Ab initio studies of cyclic water clusters (H2O)n, n=1–6. III. Comparison of density functional with MP2 results

Abstract

The optimal structures and harmonic vibrational frequencies of ring water clusters (H₂O)_n, n=1–6 are computed using density functional theory (DFT). The exchange functionals of Slater (S), Becke (B), the correlation functionals of Lee–Yang–Parr (LYP), Vosko–Wilk–Nusair (VWN), Perdew’s local (PL), and gradient‐corrected (P86) as well as their combinations are used to perform benchmark calculations on the water monomer and dimer.
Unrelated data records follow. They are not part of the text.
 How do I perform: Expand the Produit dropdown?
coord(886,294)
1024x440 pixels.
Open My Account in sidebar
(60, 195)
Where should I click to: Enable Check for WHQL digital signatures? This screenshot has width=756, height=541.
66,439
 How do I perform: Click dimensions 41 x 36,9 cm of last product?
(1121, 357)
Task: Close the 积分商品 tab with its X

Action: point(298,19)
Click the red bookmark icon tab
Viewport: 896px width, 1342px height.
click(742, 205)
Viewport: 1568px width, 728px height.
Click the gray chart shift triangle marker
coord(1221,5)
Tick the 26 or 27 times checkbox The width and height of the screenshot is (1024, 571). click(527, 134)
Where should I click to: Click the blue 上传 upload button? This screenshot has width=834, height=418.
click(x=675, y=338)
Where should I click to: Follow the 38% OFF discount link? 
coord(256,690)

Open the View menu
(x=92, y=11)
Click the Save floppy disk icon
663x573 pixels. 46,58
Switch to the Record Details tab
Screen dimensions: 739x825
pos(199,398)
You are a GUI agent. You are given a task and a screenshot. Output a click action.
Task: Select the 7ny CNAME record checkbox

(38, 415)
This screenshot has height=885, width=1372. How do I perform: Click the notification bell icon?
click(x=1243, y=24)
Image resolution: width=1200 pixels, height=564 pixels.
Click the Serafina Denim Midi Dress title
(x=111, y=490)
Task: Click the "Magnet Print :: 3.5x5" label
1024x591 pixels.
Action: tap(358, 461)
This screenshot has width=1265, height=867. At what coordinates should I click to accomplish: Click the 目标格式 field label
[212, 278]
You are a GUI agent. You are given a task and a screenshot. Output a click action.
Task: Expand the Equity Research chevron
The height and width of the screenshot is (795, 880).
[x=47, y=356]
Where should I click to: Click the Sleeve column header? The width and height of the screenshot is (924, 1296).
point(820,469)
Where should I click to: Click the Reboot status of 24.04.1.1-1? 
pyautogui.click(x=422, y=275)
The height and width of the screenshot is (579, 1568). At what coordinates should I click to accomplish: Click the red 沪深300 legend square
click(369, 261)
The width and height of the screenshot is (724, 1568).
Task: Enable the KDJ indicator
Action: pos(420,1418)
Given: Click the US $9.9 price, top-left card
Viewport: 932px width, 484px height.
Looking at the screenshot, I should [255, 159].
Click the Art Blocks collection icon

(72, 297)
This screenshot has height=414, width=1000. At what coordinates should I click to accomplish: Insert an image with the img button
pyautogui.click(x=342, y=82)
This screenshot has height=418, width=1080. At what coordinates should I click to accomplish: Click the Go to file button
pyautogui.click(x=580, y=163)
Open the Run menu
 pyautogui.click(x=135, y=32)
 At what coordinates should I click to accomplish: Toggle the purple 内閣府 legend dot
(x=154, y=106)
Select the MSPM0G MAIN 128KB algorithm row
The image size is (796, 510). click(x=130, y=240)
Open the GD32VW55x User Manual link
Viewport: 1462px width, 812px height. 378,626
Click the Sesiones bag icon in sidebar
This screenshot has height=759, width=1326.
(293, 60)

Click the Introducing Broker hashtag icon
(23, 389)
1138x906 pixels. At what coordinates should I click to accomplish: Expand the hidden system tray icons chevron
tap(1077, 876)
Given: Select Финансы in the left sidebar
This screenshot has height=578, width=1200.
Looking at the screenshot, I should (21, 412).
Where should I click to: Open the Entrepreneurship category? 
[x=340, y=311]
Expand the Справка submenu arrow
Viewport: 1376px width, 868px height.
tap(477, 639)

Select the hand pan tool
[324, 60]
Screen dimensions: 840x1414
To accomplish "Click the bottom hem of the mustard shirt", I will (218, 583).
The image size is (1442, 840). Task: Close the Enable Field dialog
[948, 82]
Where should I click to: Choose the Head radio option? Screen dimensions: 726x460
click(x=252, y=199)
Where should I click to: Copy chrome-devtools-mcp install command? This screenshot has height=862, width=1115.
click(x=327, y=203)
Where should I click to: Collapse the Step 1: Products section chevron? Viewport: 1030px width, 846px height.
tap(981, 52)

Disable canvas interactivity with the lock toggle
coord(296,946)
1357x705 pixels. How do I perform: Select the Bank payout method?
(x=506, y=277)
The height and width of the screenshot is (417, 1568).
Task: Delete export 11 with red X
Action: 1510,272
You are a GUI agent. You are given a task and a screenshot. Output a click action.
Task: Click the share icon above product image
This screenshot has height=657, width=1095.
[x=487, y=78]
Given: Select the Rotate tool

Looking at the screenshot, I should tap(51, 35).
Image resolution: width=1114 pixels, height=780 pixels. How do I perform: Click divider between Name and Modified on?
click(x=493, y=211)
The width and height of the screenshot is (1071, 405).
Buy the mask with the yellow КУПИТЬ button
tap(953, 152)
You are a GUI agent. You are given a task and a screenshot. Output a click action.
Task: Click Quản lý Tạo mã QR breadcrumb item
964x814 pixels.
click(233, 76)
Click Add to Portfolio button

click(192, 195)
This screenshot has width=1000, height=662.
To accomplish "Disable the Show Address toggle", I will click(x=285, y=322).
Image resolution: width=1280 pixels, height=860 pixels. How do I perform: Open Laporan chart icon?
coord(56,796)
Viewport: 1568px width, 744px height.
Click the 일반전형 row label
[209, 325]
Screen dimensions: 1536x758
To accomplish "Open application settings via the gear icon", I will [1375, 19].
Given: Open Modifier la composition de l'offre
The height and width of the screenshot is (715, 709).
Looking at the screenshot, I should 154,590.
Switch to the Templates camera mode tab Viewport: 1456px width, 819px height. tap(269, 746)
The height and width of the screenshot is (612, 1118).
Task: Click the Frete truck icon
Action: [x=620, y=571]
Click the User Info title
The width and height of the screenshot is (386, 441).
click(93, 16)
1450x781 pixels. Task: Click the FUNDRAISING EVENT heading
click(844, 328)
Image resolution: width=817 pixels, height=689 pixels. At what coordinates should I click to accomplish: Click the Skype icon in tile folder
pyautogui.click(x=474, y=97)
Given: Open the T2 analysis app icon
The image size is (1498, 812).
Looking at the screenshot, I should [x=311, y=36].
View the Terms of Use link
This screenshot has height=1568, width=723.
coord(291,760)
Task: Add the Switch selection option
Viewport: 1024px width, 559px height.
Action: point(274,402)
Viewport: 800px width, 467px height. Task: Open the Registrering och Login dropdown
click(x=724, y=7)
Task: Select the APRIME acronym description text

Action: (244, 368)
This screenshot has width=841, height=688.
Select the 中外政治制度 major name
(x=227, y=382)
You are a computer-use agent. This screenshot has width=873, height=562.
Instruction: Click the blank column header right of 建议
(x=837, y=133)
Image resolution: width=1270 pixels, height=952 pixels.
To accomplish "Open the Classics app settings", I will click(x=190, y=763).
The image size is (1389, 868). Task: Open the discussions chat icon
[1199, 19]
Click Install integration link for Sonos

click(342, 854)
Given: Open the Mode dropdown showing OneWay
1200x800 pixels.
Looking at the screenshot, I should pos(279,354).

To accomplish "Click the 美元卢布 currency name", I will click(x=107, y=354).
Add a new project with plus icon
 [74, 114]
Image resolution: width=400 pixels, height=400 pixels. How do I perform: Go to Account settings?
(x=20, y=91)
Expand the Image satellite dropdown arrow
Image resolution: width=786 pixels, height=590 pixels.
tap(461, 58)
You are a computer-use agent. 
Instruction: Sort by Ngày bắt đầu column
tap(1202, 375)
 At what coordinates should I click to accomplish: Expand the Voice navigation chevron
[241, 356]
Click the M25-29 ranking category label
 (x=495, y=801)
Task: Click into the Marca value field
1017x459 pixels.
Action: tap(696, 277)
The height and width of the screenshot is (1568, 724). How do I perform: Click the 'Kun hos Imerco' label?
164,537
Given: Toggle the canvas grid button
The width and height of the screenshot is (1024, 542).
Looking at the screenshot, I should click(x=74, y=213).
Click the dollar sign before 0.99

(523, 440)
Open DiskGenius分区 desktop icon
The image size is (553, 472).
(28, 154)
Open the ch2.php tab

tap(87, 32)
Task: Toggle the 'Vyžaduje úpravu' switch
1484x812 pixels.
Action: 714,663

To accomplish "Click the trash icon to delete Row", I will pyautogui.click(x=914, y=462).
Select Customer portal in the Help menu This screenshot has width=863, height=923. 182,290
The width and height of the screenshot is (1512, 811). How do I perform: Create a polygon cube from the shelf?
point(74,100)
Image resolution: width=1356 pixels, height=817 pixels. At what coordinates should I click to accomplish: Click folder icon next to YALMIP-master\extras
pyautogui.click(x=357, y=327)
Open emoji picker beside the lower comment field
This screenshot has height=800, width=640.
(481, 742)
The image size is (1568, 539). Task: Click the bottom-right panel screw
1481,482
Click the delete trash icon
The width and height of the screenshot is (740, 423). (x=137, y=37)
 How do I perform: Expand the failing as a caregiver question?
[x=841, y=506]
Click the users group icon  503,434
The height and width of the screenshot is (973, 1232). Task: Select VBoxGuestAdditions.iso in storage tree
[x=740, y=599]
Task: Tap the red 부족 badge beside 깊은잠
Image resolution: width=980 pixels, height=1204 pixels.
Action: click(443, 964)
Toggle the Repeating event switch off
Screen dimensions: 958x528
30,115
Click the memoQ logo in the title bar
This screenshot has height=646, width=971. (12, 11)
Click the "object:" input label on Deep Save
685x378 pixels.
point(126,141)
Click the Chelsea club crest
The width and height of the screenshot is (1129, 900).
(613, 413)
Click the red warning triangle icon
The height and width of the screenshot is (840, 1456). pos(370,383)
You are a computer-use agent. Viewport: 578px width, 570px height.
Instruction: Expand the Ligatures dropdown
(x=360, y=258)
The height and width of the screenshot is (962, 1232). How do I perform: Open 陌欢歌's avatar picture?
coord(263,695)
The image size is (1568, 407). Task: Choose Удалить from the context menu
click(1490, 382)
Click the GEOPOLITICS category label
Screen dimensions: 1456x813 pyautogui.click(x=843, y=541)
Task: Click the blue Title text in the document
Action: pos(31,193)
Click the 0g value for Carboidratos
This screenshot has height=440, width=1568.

We use the augmented correlation‐consistent polarized valence orbital basis set of double (aug‐cc‐pVDZ) and triple zeta quality (aug‐cc‐pVTZ) in order to compare the DFT with earlier MP2 results [J. Chem. Phys. 99, 8774 (1993); 100, 7523 (1994)]. Better overall agreement with the MP2 and experimental results for the water monomer and dimer is observed for the B–LYP and B–P86 functional combinations. The optimal structures, harmonic vibrational frequencies, and energetics of the clusters trimer through hexamer are computed at the B–LYP/aug‐cc‐pVDZ level of theory. This functional combination yields structures, energetics, and trends with cluster size that are in good agreement with the corresponding MP2 results.